As you may be aware, Managed Detection and Response (MDR) is quickly becoming a common buzzword and a hot market as folks come to the realization that – most of the time – implementing base A/V, firewall, and a managed SIEM will not protect a customer from getting hacked. There are usually two primary reasons for a company to outsource security:
- To check cyber compliance framework boxes that are required for the organization’s industry
- To obtain or enhance an effective cyber security platform for the organization
From my perspective, as well as my company’s as a whole, a company can only claim to offer true Managed Detection and Response if it provides 24/7 threat hunting, alert triage, and response. Merely delivering an alert to the customer to let them know they are hacked and providing a list of remediation steps is useful, but it is not MDR. Anyone who has been hacked knows that time is of the essence when responding to a breach – therefore, the initial response must be performed as quickly as possible by the MDR service provider.
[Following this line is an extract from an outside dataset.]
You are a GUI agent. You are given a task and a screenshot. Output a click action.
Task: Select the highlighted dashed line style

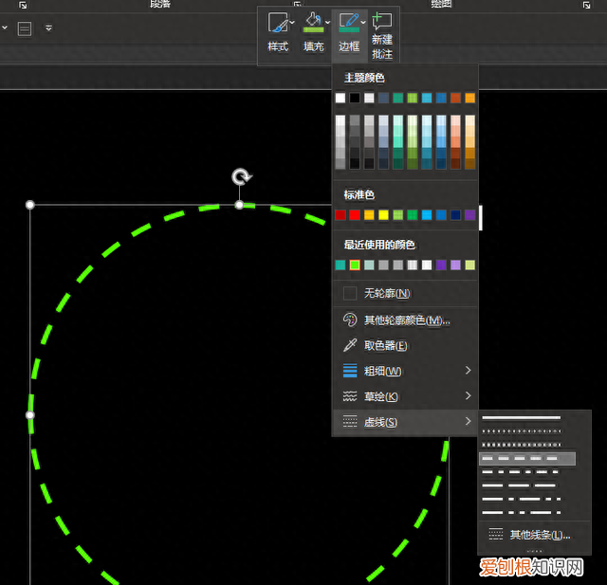(x=526, y=459)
The goal of MDR is to prevent an initial infection from taking root at all and/or stop an initial infection from turning into a major cyber event.
Our Managed Detection and Response service includes anti-malware technologies, agent-based behavior and hacker tradecraft detection, agent-based privileged insider behavior monitoring, live network asset mapping, as well as traffic-based detection via a physical appliance. Our offering was built to cover the distinct phases of a breach to give our MDR SOC analysts the most comprehensive view of normal and abnormal behavior so that they can make the quickest and most accurate decision when an active response is required.
I’m noticing companies actively targeting the MSP space that simply offer a passive traffic appliance or an agent sending mostly known malware detection alerts and indicators/metadata to the cloud with zero anti-malware capabilities to catch known malware, and zero response capabilities to address purposeful breaches that involved file-less malware and hard-to-detect sys-admin tradecraft. In my opinion, these companies are falsely marketing themselves as MDR service providers; giving MSPs and their clients a completely false sense of security. If your objective is to stop a breach in the shortest time possible, then an email or phone call telling you that you’ve been breached and some steps to resolve it are not enough in most scenarios.
So, I wrote this note for two reasons: First, I am curious how the MSPs out there define Managed Detection and Response; is an email with manual remediation steps enough, or is active breach response and remediation required to be true MDR? Secondly, I believe that some of our competitors are selling a service that leads to a false sense of security and I think it is important to call it out.
In closing, my PSA to the MSP community is that if you are being pitched big promises and the price seems too good to pass up ($1-$2 per endpoint), you are probably being sold on something that will do very little to actually protect your customers and the result could be a worst case scenario event similar to the Kaseya/Connectwise plugin GANCRAB event.